■ Problem requirements
Return each line, exactly as given, from the one containing "2014CSA云安全联盟高峰论坛 (511, 424)" through the end of the entries below, and skip the rest.

Records for the task START

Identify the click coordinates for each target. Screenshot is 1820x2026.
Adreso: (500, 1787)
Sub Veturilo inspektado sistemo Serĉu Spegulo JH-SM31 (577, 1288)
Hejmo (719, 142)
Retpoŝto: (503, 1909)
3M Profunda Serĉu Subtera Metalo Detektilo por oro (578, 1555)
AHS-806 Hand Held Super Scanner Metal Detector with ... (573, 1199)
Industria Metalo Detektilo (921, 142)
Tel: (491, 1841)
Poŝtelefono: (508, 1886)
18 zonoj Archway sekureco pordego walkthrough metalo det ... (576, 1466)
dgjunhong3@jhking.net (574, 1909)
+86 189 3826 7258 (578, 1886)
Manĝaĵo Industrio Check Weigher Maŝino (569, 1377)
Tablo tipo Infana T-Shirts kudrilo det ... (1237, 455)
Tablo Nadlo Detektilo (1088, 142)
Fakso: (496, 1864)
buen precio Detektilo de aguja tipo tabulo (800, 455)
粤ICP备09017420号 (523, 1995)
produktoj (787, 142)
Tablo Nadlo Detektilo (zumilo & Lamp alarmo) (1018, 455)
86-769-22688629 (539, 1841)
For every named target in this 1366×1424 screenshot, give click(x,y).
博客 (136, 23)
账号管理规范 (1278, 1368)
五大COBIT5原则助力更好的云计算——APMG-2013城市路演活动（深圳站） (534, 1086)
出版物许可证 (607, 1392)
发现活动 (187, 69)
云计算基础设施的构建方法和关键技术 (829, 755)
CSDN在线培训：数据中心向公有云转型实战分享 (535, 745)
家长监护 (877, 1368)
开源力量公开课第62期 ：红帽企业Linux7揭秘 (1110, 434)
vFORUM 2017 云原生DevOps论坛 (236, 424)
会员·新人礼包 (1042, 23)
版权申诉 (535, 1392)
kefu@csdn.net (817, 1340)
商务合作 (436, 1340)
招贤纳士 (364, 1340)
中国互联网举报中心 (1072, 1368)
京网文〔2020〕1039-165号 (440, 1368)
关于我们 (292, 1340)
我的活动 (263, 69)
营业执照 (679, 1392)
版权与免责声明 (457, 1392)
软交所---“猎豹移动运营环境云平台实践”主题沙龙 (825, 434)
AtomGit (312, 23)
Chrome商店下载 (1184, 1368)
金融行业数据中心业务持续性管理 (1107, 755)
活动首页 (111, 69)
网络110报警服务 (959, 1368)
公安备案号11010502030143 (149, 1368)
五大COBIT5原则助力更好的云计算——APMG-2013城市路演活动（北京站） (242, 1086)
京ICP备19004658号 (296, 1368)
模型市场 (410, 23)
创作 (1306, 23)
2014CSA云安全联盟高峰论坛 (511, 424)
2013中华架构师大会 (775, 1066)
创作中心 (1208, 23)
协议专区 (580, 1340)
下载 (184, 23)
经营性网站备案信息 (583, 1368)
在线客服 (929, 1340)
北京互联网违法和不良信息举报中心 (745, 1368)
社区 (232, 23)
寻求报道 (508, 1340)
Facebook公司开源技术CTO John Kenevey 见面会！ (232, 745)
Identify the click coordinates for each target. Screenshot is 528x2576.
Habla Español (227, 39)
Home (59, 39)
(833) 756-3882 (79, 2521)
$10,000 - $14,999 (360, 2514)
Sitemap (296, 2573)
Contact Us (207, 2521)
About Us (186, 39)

Records for the task END

■ Written answer
2014CSA云安全联盟高峰论坛 (511, 424)
2013中华架构师大会 (775, 1066)
创作中心 (1208, 23)
协议专区 (580, 1340)
下载 (184, 23)
经营性网站备案信息 (583, 1368)
在线客服 (929, 1340)
北京互联网违法和不良信息举报中心 (745, 1368)
社区 (232, 23)
寻求报道 (508, 1340)
Facebook公司开源技术CTO John Kenevey 见面会！ (232, 745)
Identify the click coordinates for each target. Screenshot is 528x2576.
Habla Español (227, 39)
Home (59, 39)
(833) 756-3882 (79, 2521)
$10,000 - $14,999 (360, 2514)
Sitemap (296, 2573)
Contact Us (207, 2521)
About Us (186, 39)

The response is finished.